**Your objective**
Run through the records and show each line that includes the string "Alerts".

◇ ◇ ◇ ◇ ◇ ◇ ◇

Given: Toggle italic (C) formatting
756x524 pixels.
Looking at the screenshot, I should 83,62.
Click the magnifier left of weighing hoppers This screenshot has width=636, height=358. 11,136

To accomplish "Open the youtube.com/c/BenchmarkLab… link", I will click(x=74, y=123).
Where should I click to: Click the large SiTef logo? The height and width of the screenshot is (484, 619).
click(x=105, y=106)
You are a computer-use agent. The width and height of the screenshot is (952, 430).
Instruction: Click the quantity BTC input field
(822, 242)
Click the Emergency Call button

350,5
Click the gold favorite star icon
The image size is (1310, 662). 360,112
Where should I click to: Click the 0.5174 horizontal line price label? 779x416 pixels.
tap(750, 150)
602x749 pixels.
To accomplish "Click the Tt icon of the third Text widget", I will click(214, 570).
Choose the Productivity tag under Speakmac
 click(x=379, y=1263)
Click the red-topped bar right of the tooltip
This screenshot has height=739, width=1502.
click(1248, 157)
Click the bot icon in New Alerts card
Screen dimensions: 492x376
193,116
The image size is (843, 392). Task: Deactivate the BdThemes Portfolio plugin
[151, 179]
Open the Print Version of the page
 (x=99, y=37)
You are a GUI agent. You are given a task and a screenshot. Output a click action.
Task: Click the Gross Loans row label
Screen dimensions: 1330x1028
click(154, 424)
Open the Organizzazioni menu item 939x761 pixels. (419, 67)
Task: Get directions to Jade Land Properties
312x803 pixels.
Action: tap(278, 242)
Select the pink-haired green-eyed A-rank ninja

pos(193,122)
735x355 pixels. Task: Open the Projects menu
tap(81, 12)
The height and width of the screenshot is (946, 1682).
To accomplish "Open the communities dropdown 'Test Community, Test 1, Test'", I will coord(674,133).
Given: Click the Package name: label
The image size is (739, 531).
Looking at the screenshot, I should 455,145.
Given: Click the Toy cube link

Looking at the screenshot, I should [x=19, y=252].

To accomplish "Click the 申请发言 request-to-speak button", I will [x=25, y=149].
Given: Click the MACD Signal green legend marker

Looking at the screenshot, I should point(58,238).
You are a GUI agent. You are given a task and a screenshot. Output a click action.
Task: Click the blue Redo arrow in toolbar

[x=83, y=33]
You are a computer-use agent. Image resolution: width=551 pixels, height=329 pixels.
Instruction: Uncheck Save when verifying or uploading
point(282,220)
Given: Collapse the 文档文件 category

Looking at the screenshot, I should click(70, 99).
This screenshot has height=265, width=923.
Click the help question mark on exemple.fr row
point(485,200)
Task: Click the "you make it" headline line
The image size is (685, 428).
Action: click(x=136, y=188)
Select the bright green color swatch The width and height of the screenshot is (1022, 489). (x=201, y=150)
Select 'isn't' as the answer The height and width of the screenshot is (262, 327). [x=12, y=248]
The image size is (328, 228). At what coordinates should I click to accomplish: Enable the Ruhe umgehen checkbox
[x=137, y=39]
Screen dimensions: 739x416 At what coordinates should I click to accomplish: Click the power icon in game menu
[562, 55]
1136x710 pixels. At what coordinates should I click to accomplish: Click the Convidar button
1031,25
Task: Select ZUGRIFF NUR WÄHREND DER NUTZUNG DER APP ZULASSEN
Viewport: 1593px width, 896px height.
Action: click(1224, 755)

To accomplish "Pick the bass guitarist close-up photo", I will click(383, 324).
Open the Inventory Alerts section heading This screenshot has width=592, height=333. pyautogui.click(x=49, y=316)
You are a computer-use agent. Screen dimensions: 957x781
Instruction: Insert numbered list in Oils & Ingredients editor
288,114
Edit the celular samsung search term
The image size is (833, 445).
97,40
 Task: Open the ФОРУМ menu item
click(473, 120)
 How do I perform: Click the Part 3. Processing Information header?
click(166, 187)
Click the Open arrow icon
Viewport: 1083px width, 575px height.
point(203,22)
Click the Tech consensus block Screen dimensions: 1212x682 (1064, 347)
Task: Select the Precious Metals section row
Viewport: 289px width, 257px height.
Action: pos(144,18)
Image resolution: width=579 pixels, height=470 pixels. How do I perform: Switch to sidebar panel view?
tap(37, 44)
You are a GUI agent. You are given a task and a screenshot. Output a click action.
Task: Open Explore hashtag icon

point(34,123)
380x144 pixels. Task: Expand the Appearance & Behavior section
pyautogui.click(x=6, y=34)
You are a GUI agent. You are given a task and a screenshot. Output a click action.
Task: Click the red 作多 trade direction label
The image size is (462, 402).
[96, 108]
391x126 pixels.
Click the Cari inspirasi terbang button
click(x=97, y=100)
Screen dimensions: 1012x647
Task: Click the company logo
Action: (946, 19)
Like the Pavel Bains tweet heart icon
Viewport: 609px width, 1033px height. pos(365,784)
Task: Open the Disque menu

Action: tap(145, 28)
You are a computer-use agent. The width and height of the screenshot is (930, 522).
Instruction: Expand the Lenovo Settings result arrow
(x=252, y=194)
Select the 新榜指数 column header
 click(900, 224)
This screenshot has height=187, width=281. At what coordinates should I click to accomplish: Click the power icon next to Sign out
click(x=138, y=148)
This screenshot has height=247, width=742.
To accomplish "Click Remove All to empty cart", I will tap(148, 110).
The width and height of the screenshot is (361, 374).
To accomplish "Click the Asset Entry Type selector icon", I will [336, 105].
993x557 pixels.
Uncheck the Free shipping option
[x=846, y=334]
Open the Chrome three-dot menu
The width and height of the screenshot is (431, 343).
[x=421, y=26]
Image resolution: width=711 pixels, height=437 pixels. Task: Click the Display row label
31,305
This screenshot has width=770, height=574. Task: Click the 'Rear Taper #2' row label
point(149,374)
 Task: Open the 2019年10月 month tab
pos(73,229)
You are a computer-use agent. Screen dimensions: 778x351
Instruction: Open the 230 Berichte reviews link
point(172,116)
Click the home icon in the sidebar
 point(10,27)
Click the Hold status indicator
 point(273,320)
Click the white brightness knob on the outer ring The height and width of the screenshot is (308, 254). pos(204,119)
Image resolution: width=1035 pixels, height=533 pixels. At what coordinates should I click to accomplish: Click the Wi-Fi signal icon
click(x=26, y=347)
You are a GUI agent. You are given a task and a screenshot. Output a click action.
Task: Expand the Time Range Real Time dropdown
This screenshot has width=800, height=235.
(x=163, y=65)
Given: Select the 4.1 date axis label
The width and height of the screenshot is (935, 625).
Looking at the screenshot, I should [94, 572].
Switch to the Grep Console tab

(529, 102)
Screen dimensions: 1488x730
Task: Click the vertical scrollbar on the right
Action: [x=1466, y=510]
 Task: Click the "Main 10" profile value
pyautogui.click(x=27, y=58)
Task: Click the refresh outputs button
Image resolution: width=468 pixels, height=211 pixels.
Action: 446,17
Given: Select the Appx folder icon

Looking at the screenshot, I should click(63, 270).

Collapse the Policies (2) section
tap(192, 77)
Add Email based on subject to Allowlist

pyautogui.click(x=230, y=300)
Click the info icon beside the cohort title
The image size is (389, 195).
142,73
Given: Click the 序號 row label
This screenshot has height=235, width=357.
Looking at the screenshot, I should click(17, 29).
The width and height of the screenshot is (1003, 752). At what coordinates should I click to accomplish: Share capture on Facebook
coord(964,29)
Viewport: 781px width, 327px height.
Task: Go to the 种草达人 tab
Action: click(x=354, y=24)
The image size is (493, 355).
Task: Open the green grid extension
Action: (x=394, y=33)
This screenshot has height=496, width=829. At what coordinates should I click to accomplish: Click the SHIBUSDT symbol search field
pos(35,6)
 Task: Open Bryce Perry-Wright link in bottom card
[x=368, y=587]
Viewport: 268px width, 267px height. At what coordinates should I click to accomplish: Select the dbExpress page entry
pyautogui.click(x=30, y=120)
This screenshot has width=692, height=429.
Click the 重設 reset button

◇ ◇ ◇ ◇ ◇ ◇ ◇

**Final answer**
Click the bot icon in New Alerts card
Open the Inventory Alerts section heading This screenshot has width=592, height=333. pyautogui.click(x=49, y=316)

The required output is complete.